• **Information provided**

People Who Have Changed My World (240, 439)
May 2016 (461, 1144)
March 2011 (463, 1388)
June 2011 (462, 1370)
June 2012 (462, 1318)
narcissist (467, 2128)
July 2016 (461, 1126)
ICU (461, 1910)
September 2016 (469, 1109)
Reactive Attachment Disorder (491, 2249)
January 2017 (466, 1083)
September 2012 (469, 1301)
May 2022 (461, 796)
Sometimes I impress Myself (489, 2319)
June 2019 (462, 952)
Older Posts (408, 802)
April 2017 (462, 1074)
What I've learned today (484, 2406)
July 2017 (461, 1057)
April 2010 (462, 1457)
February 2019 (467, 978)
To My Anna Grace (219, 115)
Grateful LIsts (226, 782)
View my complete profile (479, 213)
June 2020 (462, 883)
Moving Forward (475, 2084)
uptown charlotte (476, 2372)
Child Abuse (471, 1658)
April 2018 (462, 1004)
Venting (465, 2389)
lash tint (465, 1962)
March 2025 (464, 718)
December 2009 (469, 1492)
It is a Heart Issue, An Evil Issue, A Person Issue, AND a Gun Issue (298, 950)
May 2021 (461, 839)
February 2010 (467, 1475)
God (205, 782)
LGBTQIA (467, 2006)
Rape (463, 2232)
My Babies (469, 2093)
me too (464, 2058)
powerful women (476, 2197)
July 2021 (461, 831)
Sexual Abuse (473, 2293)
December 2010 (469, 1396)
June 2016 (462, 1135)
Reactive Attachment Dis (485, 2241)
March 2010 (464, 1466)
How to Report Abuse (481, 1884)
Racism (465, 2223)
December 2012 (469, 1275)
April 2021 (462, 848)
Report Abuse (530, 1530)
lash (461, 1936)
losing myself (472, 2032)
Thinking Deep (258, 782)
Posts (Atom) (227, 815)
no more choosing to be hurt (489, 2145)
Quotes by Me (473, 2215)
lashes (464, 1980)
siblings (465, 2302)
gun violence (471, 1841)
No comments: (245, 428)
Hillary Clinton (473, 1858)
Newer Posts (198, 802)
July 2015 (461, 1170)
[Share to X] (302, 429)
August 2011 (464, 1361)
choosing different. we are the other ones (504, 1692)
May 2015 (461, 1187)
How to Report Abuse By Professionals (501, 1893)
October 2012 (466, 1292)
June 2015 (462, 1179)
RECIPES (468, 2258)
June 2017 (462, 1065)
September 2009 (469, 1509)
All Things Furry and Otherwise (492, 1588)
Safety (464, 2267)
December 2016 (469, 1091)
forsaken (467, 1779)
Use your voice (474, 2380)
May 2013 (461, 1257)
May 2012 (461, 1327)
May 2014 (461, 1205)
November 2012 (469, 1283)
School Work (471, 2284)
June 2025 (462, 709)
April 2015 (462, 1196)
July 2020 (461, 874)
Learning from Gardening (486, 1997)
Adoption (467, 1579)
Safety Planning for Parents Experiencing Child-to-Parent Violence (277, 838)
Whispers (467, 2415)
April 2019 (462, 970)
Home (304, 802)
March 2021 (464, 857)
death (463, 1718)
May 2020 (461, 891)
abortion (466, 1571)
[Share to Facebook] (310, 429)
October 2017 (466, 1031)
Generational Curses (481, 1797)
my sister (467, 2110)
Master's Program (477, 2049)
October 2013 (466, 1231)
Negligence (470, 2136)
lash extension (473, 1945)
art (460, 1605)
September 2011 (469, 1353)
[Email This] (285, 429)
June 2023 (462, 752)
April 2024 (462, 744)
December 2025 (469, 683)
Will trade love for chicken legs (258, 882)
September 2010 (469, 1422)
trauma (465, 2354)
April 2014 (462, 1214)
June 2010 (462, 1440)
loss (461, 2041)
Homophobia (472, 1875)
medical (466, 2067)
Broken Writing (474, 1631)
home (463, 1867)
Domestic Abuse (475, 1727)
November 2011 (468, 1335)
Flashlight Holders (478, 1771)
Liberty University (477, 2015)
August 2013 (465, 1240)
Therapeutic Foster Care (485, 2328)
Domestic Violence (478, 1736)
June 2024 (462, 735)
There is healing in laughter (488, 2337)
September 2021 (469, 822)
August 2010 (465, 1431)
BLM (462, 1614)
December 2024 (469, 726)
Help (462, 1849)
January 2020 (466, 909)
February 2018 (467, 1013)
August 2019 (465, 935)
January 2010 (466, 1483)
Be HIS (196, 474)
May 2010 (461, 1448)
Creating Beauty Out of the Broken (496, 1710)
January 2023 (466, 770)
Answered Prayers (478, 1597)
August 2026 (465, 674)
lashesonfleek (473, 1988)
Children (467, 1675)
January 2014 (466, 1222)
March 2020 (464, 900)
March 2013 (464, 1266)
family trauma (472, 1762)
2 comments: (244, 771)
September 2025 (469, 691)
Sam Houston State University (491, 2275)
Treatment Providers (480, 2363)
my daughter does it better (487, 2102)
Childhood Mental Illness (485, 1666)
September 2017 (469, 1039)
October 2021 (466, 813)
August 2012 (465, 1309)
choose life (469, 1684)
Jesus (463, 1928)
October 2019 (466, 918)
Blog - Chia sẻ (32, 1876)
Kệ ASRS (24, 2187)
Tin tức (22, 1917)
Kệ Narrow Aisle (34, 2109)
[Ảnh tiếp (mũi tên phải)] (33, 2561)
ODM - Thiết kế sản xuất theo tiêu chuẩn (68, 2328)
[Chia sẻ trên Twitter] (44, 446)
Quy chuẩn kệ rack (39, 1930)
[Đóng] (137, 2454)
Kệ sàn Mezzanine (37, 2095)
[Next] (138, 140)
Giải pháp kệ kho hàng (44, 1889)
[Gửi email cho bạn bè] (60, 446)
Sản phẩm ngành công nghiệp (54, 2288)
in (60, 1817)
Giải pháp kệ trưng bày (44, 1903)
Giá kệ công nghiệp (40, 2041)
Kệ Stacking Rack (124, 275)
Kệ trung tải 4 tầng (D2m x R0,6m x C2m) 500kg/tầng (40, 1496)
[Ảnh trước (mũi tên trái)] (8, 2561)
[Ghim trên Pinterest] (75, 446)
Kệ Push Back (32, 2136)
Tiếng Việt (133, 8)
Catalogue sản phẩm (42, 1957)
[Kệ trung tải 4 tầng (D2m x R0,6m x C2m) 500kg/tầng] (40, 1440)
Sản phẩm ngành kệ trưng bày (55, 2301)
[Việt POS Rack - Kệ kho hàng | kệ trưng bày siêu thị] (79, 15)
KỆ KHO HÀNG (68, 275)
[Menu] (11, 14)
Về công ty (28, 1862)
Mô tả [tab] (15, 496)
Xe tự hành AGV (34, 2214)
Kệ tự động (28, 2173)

• **What this task involves**
All of the entries, from the first line to the last, should be duplicated exactly.

• **Written response**
People Who Have Changed My World (240, 439)
May 2016 (461, 1144)
March 2011 (463, 1388)
June 2011 (462, 1370)
June 2012 (462, 1318)
narcissist (467, 2128)
July 2016 (461, 1126)
ICU (461, 1910)
September 2016 (469, 1109)
Reactive Attachment Disorder (491, 2249)
January 2017 (466, 1083)
September 2012 (469, 1301)
May 2022 (461, 796)
Sometimes I impress Myself (489, 2319)
June 2019 (462, 952)
Older Posts (408, 802)
April 2017 (462, 1074)
What I've learned today (484, 2406)
July 2017 (461, 1057)
April 2010 (462, 1457)
February 2019 (467, 978)
To My Anna Grace (219, 115)
Grateful LIsts (226, 782)
View my complete profile (479, 213)
June 2020 (462, 883)
Moving Forward (475, 2084)
uptown charlotte (476, 2372)
Child Abuse (471, 1658)
April 2018 (462, 1004)
Venting (465, 2389)
lash tint (465, 1962)
March 2025 (464, 718)
December 2009 (469, 1492)
It is a Heart Issue, An Evil Issue, A Person Issue, AND a Gun Issue (298, 950)
May 2021 (461, 839)
February 2010 (467, 1475)
God (205, 782)
LGBTQIA (467, 2006)
Rape (463, 2232)
My Babies (469, 2093)
me too (464, 2058)
powerful women (476, 2197)
July 2021 (461, 831)
Sexual Abuse (473, 2293)
December 2010 (469, 1396)
June 2016 (462, 1135)
Reactive Attachment Dis (485, 2241)
March 2010 (464, 1466)
How to Report Abuse (481, 1884)
Racism (465, 2223)
December 2012 (469, 1275)
April 2021 (462, 848)
Report Abuse (530, 1530)
lash (461, 1936)
losing myself (472, 2032)
Thinking Deep (258, 782)
Posts (Atom) (227, 815)
no more choosing to be hurt (489, 2145)
Quotes by Me (473, 2215)
lashes (464, 1980)
siblings (465, 2302)
gun violence (471, 1841)
No comments: (245, 428)
Hillary Clinton (473, 1858)
Newer Posts (198, 802)
July 2015 (461, 1170)
[Share to X] (302, 429)
August 2011 (464, 1361)
choosing different. we are the other ones (504, 1692)
May 2015 (461, 1187)
How to Report Abuse By Professionals (501, 1893)
October 2012 (466, 1292)
June 2015 (462, 1179)
RECIPES (468, 2258)
June 2017 (462, 1065)
September 2009 (469, 1509)
All Things Furry and Otherwise (492, 1588)
Safety (464, 2267)
December 2016 (469, 1091)
forsaken (467, 1779)
Use your voice (474, 2380)
May 2013 (461, 1257)
May 2012 (461, 1327)
May 2014 (461, 1205)
November 2012 (469, 1283)
School Work (471, 2284)
June 2025 (462, 709)
April 2015 (462, 1196)
July 2020 (461, 874)
Learning from Gardening (486, 1997)
Adoption (467, 1579)
Safety Planning for Parents Experiencing Child-to-Parent Violence (277, 838)
Whispers (467, 2415)
April 2019 (462, 970)
Home (304, 802)
March 2021 (464, 857)
death (463, 1718)
May 2020 (461, 891)
abortion (466, 1571)
[Share to Facebook] (310, 429)
October 2017 (466, 1031)
Generational Curses (481, 1797)
my sister (467, 2110)
Master's Program (477, 2049)
October 2013 (466, 1231)
Negligence (470, 2136)
lash extension (473, 1945)
art (460, 1605)
September 2011 (469, 1353)
[Email This] (285, 429)
June 2023 (462, 752)
April 2024 (462, 744)
December 2025 (469, 683)
Will trade love for chicken legs (258, 882)
September 2010 (469, 1422)
trauma (465, 2354)
April 2014 (462, 1214)
June 2010 (462, 1440)
loss (461, 2041)
Homophobia (472, 1875)
medical (466, 2067)
Broken Writing (474, 1631)
home (463, 1867)
Domestic Abuse (475, 1727)
November 2011 (468, 1335)
Flashlight Holders (478, 1771)
Liberty University (477, 2015)
August 2013 (465, 1240)
Therapeutic Foster Care (485, 2328)
Domestic Violence (478, 1736)
June 2024 (462, 735)
There is healing in laughter (488, 2337)
September 2021 (469, 822)
August 2010 (465, 1431)
BLM (462, 1614)
December 2024 (469, 726)
Help (462, 1849)
January 2020 (466, 909)
February 2018 (467, 1013)
August 2019 (465, 935)
January 2010 (466, 1483)
Be HIS (196, 474)
May 2010 (461, 1448)
Creating Beauty Out of the Broken (496, 1710)
January 2023 (466, 770)
Answered Prayers (478, 1597)
August 2026 (465, 674)
lashesonfleek (473, 1988)
Children (467, 1675)
January 2014 (466, 1222)
March 2020 (464, 900)
March 2013 (464, 1266)
family trauma (472, 1762)
2 comments: (244, 771)
September 2025 (469, 691)
Sam Houston State University (491, 2275)
Treatment Providers (480, 2363)
my daughter does it better (487, 2102)
Childhood Mental Illness (485, 1666)
September 2017 (469, 1039)
October 2021 (466, 813)
August 2012 (465, 1309)
choose life (469, 1684)
Jesus (463, 1928)
October 2019 (466, 918)
Blog - Chia sẻ (32, 1876)
Kệ ASRS (24, 2187)
Tin tức (22, 1917)
Kệ Narrow Aisle (34, 2109)
[Ảnh tiếp (mũi tên phải)] (33, 2561)
ODM - Thiết kế sản xuất theo tiêu chuẩn (68, 2328)
[Chia sẻ trên Twitter] (44, 446)
Quy chuẩn kệ rack (39, 1930)
[Đóng] (137, 2454)
Kệ sàn Mezzanine (37, 2095)
[Next] (138, 140)
Giải pháp kệ kho hàng (44, 1889)
[Gửi email cho bạn bè] (60, 446)
Sản phẩm ngành công nghiệp (54, 2288)
in (60, 1817)
Giải pháp kệ trưng bày (44, 1903)
Giá kệ công nghiệp (40, 2041)
Kệ Stacking Rack (124, 275)
Kệ trung tải 4 tầng (D2m x R0,6m x C2m) 500kg/tầng (40, 1496)
[Ảnh trước (mũi tên trái)] (8, 2561)
[Ghim trên Pinterest] (75, 446)
Kệ Push Back (32, 2136)
Tiếng Việt (133, 8)
Catalogue sản phẩm (42, 1957)
[Kệ trung tải 4 tầng (D2m x R0,6m x C2m) 500kg/tầng] (40, 1440)
Sản phẩm ngành kệ trưng bày (55, 2301)
[Việt POS Rack - Kệ kho hàng | kệ trưng bày siêu thị] (79, 15)
KỆ KHO HÀNG (68, 275)
[Menu] (11, 14)
Về công ty (28, 1862)
Mô tả [tab] (15, 496)
Xe tự hành AGV (34, 2214)
Kệ tự động (28, 2173)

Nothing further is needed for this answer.